Of course, reasonable and informed people can disagree at the margin with my ranking. A case could be made that the wildlife habitat effects are more significant, particularly if we use, say, the beginning of the 18th century as our reference point for the transformation of forested land to agriculture in North America, or the beginning of the 17th century for western Europe. And certainly public opinion seems to rank pesticide use as a much higher risk category than does most of the research community. But, in the present context, the important thing is that none of the items on my list has anything to do with location. From an environmental stewardship point of view, how my food is produced is far more important than where it is produced. And there are significant differences, regionally, on the environmental implications of how food is produced. For example, agriculture in western Europe is far more input intensive than the agricultures of, say, New Zealand and Canada. Input intensity is measured by indicators like livestock units per unit of agricultural land area or average fertilizer use per hectare. More intensive agriculture, holding management and technology constant, is more environmentally hazardous agriculture. So, consumption of food from a lower input intensity agriculture generally involves less environmental risk than from food produced in a higher input intensity agriculture. Seasonality or production also has important environmental implications. Fruit and vegetable production seasons in the northern and southern hemispheres alternate, creating the option of year round access, with transportation, as an alternative to either local production with off season demand being met by preservation techniques, including controlled atmosphere storage, and local controlled environment production, both of which involve complex environmental tradeoffs of their own.

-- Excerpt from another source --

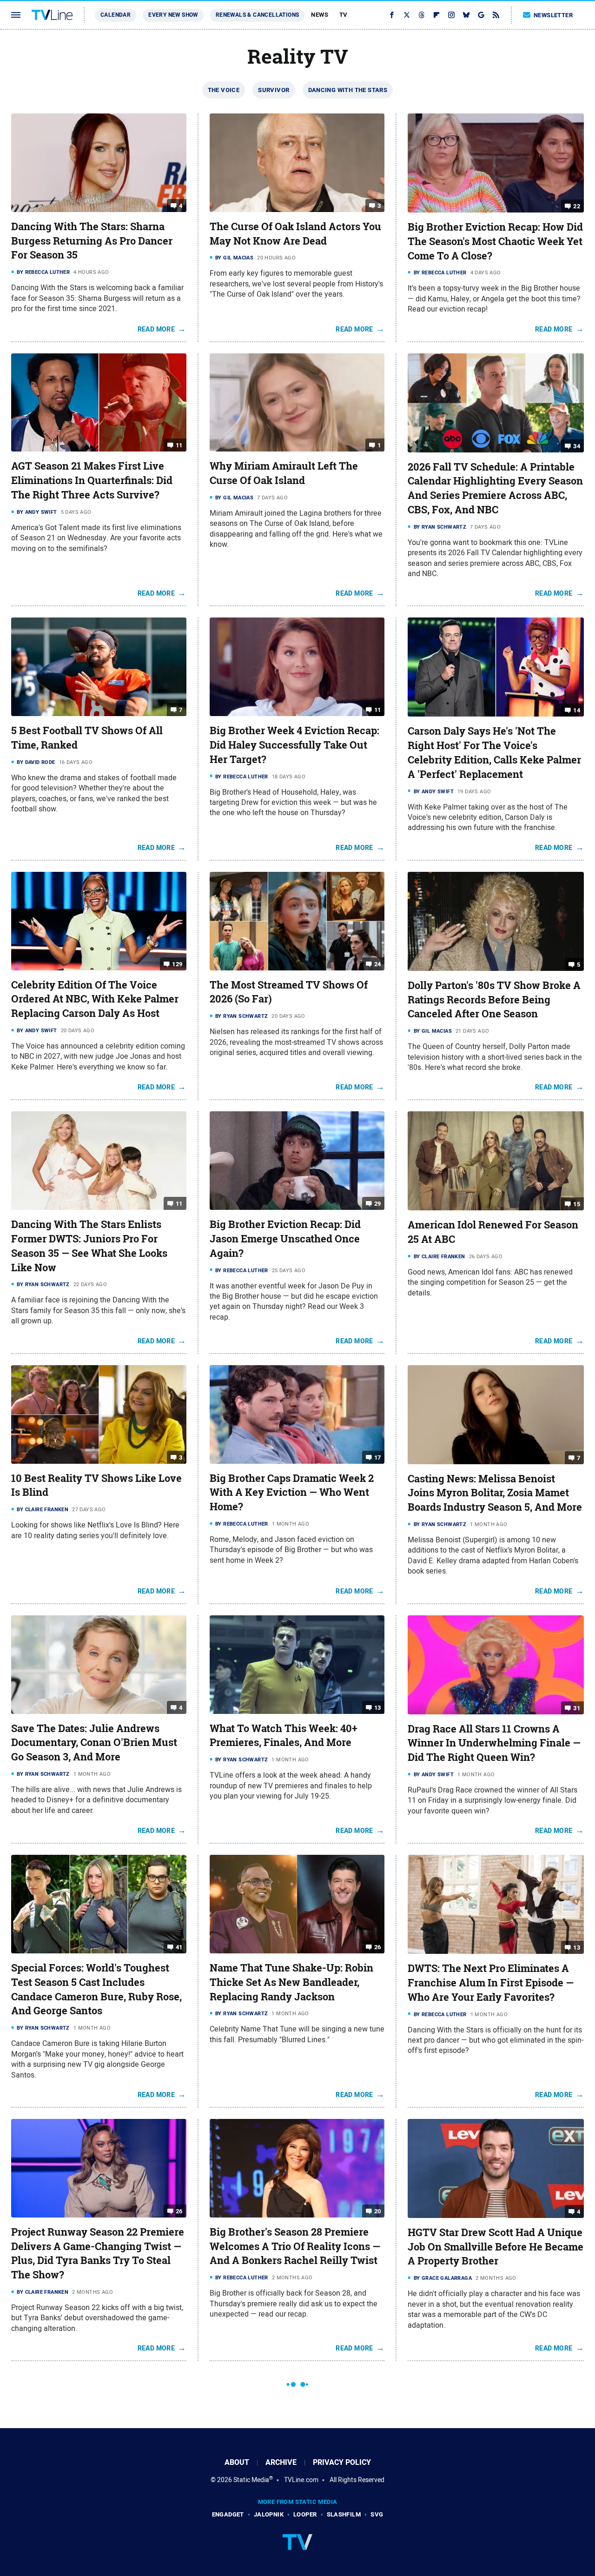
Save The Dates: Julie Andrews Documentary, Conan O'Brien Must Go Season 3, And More (94, 1742)
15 (576, 1204)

So, environmentally motivated food consumers, whose numbers, thankfully, are growing, need to look beyond where their food is produced and think more about how it is produced if they really want their eating habits to contribute to environmental stewardship. The good news is that farmers, food processors and retailers are starting to recognize this. Production attribute food, that is food that is differentiated on the basis of how it is produced, is increasingly visible in the market place.

Of course, other claims are made in support of local food consumption, including, “It’s good for the local economy,” and “the quality of local food is higher,” but this piece is already too long. So I will leave those topics for another day.   In the meantime, let me suggest two recent reports on the local food issue.

Pierre Desrochers and Hiroko Shimizu (2008) Yes, We Have No Bananas: A Critique of the “Food Miles” Perspective, Policy Primer No. 8, Mercatus Policy Series, Global Prosperity Initiative, Mercatus Center, George Mason University, October.

Department for Environment, Food and Rural Affairs (2009) First Report from the Council of Food Policy Advisors, Government of the United Kingdom, September.